------ EXTRACTED ENTRIES ------

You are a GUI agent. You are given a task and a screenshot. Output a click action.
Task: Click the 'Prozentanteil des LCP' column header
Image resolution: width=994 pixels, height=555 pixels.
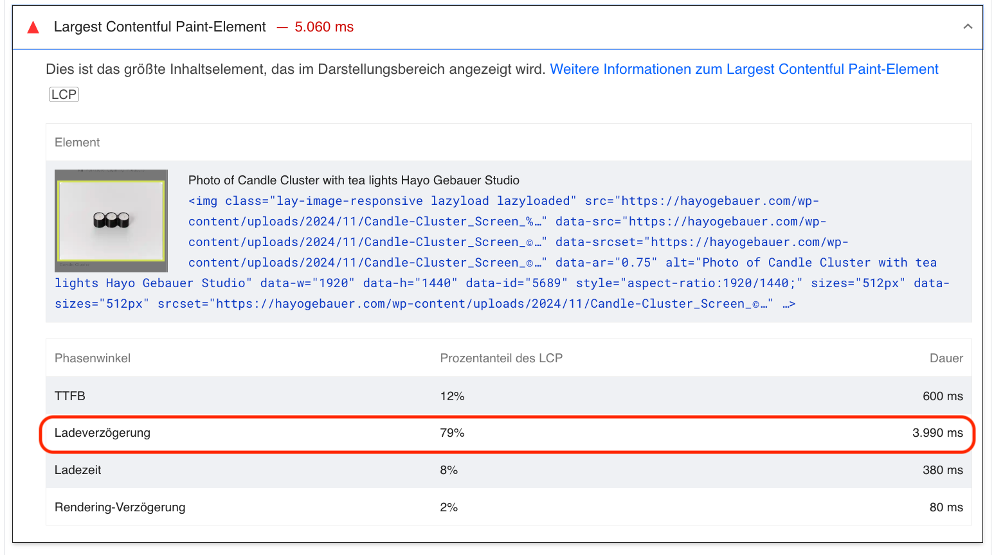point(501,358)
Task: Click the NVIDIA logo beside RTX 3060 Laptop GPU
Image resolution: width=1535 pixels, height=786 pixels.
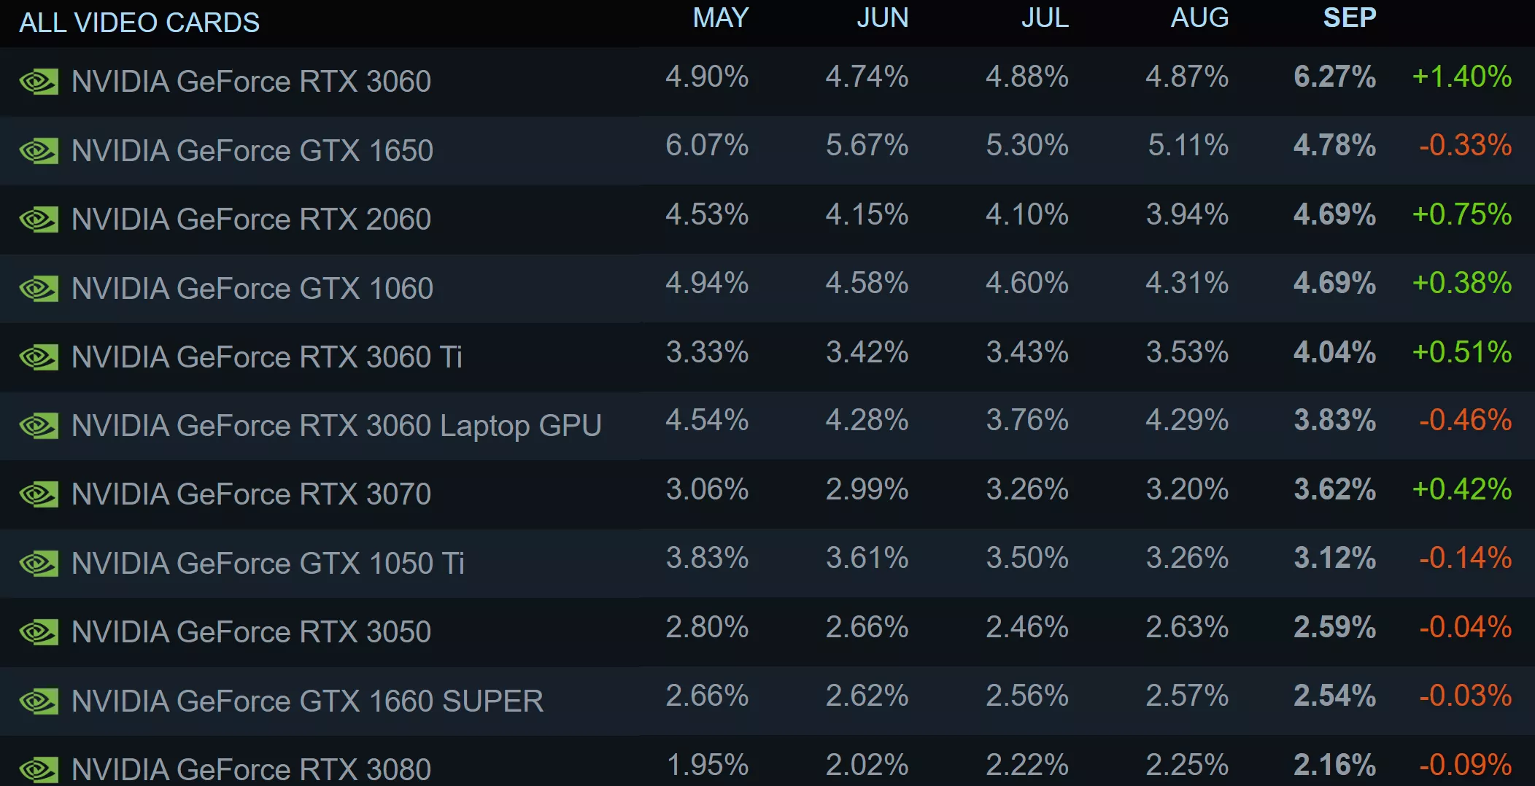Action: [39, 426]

------
------ EXTRACTED ENTRIES ------

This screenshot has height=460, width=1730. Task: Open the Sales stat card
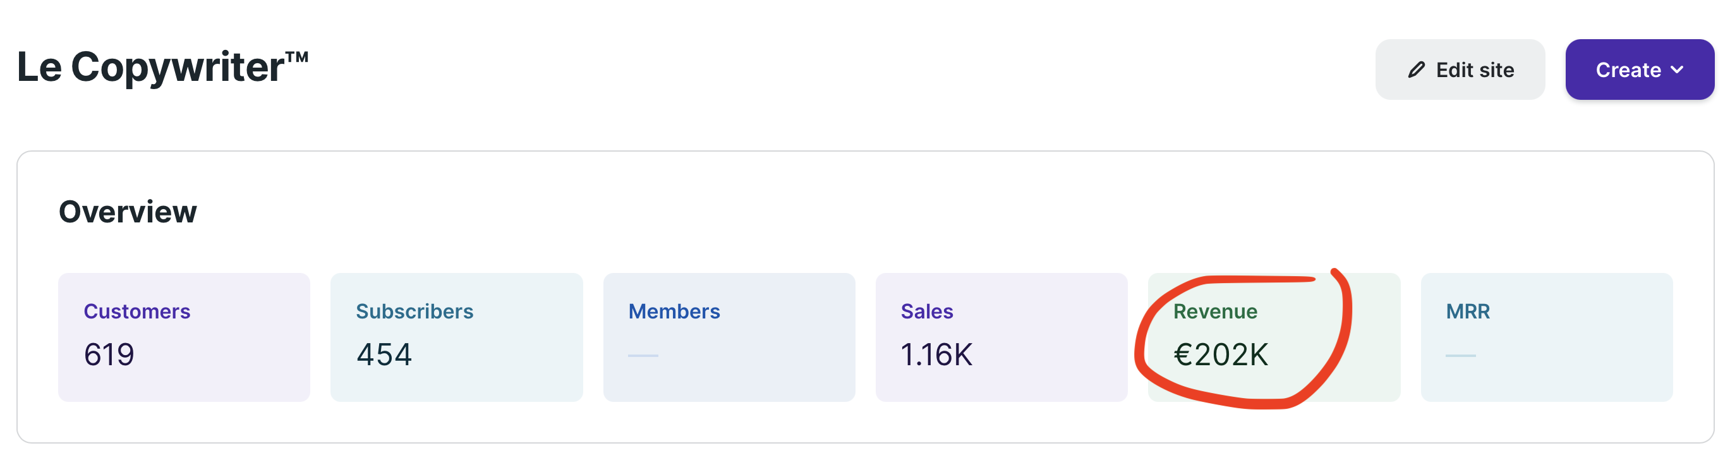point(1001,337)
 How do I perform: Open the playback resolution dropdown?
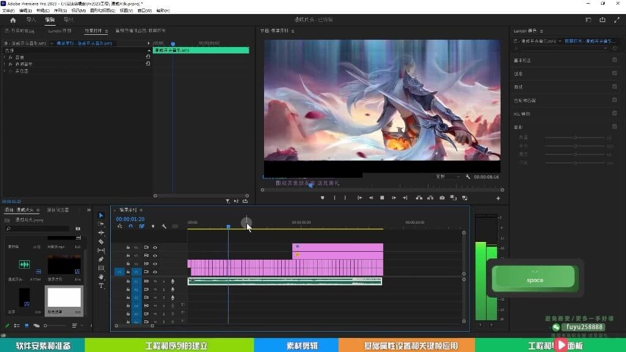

------

[TASK DIRECTIONS]
In the listing above, find the line with "You are a GUI" and the line with "Task: Click the NVIDIA". Copy exactly those lines and all between them, minus the images.

[EXERCISE OUTPUT]
You are a GUI agent. You are given a task and a screenshot. Output a click action.
Task: Click the 'Prozentanteil des LCP' column header
Image resolution: width=994 pixels, height=555 pixels.
point(501,358)
Task: Click the NVIDIA logo beside RTX 3060 Laptop GPU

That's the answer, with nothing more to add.